Please transcribe the records below word for word, leaving out the pictures.
─── Supplied entries ───
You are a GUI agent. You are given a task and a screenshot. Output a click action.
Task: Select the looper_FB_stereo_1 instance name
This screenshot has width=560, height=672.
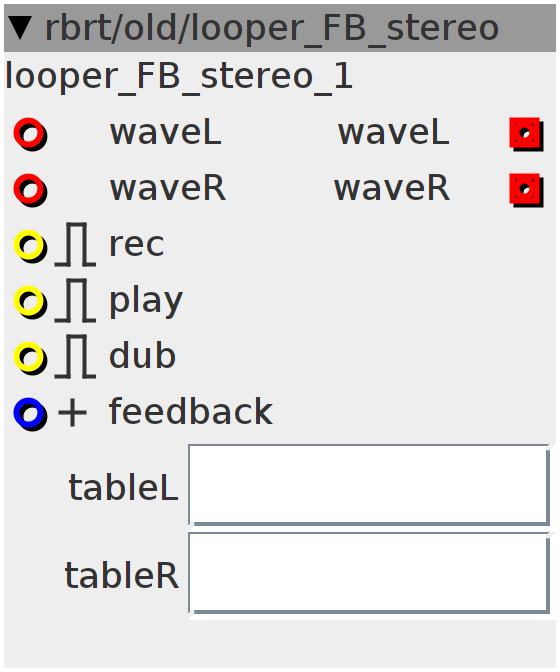tap(179, 77)
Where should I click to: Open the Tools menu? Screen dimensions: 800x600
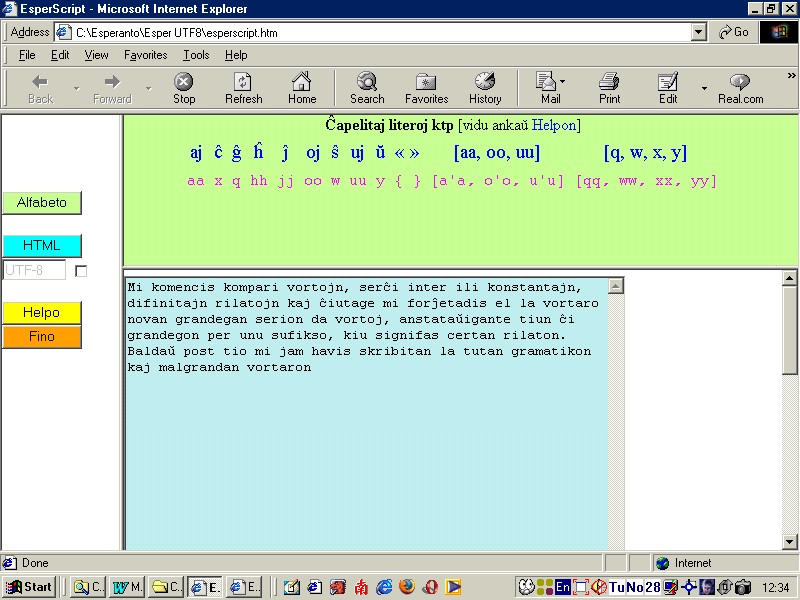point(197,55)
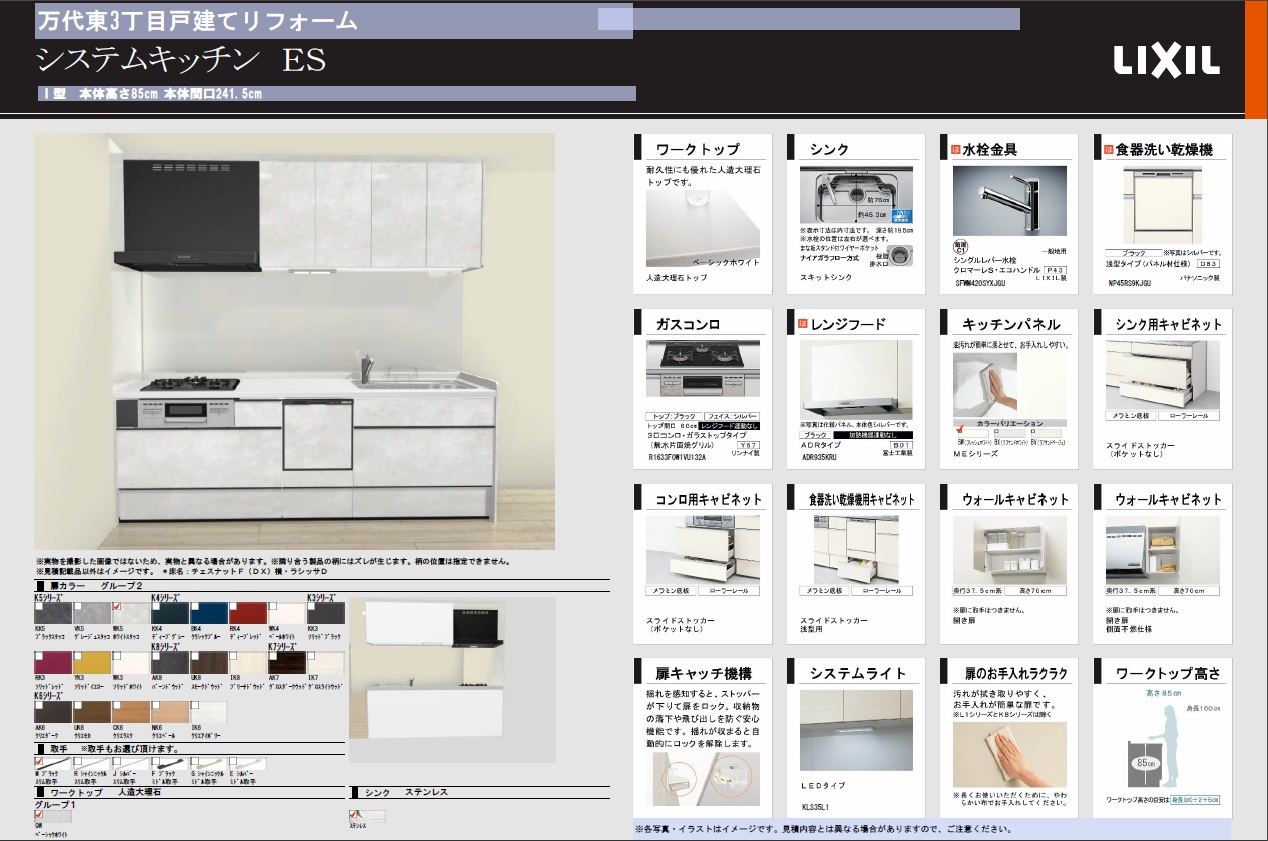Toggle the ステンレス sink checkbox
Viewport: 1268px width, 841px height.
click(x=354, y=814)
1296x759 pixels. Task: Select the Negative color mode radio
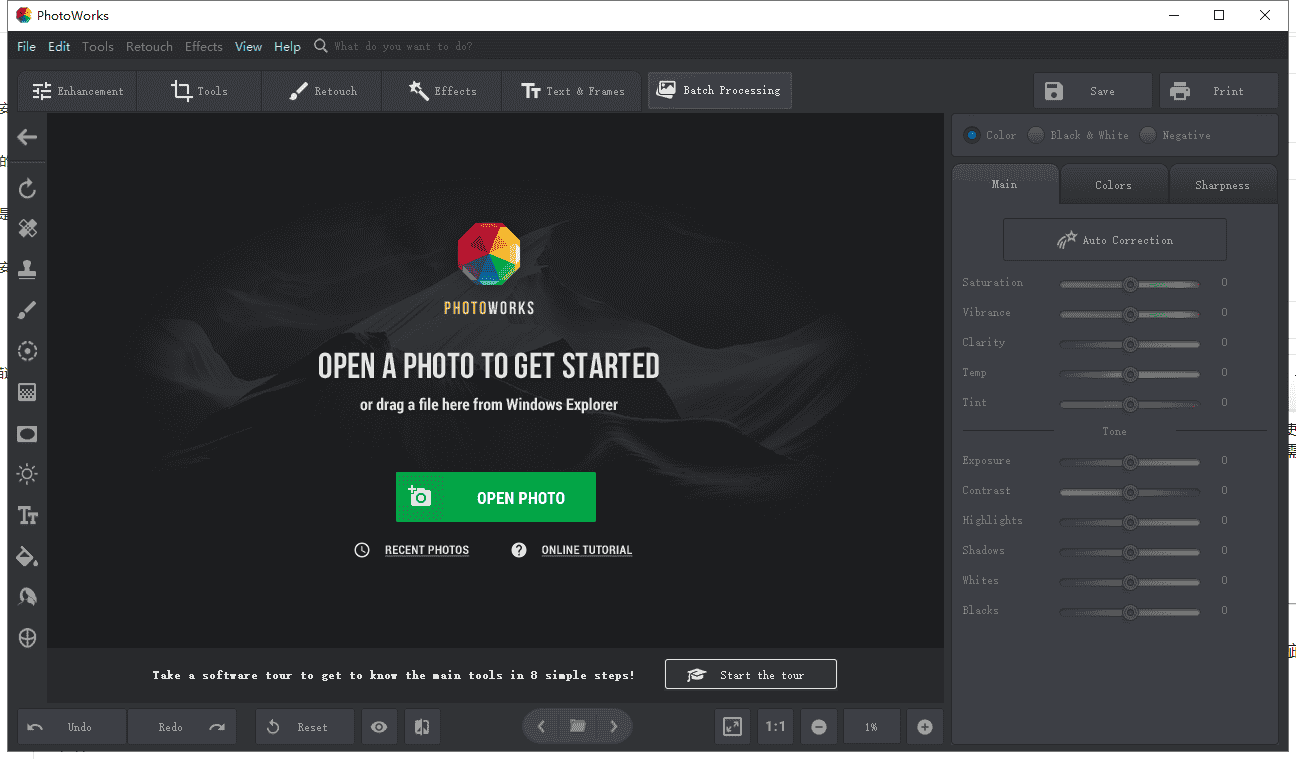(x=1148, y=135)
───
Answer to this problem:
You are a GUI agent. You are given a task and a screenshot. Output a click action.
Task: Select the looper_FB_stereo_1 instance name
This screenshot has width=560, height=672.
tap(179, 77)
Where should I click to: Open the Tools menu? Screen dimensions: 800x600
point(197,55)
Toggle the ステンレス sink checkbox
Viewport: 1268px width, 841px height.
click(x=354, y=814)
1296x759 pixels. Task: Select the Negative color mode radio
(x=1148, y=135)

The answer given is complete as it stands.